文/安岡忠展(Tadanobu Yasuoka)

 The Insurance Information Instituteによりますと、2015年度のアメリカでの家屋保険の賠償責任のクレーム件数のうち、3分の1が犬の噛み付きによるクレームでした。クレームによる支払い額は5億7千万ドル以上だそうです。

 2015年の犬の噛み付きによるクレーム件数は1万5352件あり、2014年度に比べると件数は7%ほど減少はしているものの、1件にかかる賠償額は16%も上がっているようです。2014年度の1件あたりの平均額は3万2072ドルだったのに対し、2015年度は3万7214ドルと5000ドル以上も上がったようです。

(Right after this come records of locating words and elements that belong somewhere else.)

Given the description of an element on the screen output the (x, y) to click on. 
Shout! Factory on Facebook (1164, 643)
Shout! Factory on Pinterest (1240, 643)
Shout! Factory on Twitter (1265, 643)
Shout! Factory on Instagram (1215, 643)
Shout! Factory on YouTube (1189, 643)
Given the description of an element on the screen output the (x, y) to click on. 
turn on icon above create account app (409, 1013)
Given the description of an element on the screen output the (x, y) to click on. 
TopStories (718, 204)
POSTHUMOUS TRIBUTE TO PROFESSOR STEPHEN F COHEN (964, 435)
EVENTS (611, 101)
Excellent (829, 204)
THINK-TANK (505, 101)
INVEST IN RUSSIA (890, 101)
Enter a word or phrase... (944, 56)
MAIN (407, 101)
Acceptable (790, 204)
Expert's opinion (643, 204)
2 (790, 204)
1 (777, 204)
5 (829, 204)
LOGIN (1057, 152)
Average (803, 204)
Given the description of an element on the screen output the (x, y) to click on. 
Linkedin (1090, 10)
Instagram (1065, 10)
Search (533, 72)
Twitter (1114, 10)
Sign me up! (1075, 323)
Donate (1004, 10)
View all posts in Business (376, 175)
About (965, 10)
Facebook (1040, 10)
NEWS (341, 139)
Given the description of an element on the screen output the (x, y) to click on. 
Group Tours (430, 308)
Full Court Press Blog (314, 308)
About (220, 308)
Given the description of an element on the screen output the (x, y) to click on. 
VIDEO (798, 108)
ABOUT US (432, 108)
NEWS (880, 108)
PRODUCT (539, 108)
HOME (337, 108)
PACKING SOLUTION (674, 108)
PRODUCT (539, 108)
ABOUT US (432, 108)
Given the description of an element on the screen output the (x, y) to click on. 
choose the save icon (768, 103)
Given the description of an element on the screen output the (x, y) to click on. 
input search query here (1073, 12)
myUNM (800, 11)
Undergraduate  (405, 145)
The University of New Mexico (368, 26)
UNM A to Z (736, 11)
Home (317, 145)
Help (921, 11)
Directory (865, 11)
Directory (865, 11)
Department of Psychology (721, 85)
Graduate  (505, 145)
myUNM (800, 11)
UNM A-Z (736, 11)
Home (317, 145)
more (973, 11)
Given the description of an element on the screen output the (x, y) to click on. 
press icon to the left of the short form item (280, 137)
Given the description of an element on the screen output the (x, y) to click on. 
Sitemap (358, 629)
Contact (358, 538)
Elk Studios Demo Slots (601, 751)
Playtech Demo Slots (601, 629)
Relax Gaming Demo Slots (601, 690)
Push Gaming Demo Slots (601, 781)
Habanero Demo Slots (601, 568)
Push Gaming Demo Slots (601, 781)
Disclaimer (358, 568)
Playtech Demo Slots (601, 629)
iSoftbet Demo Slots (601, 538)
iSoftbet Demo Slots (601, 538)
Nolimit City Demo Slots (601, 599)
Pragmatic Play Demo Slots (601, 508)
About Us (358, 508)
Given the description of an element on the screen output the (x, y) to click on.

 これらのデータは保険を使ったクレームのもので、実際には年間に約450万人が犬に噛まれ、そのうち20%の人が治療を行っていると言われています。噛み付くだけでなく、子供・お年寄り・自転車に乗っている人を転倒させてしまって怪我を負わせるケースも多くあります。いくら愛犬に悪気がなかったとしても、相手が怪我をしてしまった場合には賠償責任が生じます。

 ペットによるクレームに対応する保険をお持ちでしょうか? 家やコンドを所有している人はホームオーナーズ保険のPersonal Liabilityという保険でカバーされます。アパートや家をレントしている人は、レンターズ保険に加入すれば同様の保険が含まれています。補償額のリミットは10万ドルから50万ドルぐらいまであります。リミットを高くしても年間数10ドルほどの差額ですので、なるべく高いリミットで加入することをおすすめします。レンターズ保険は年間で200ドル前後から加入できますので、まだ加入していない人は是非検討してみてください。犬の種類によっては保険加入が制限される場合もありますので、加入時に忘れずに確認をするようにしてください。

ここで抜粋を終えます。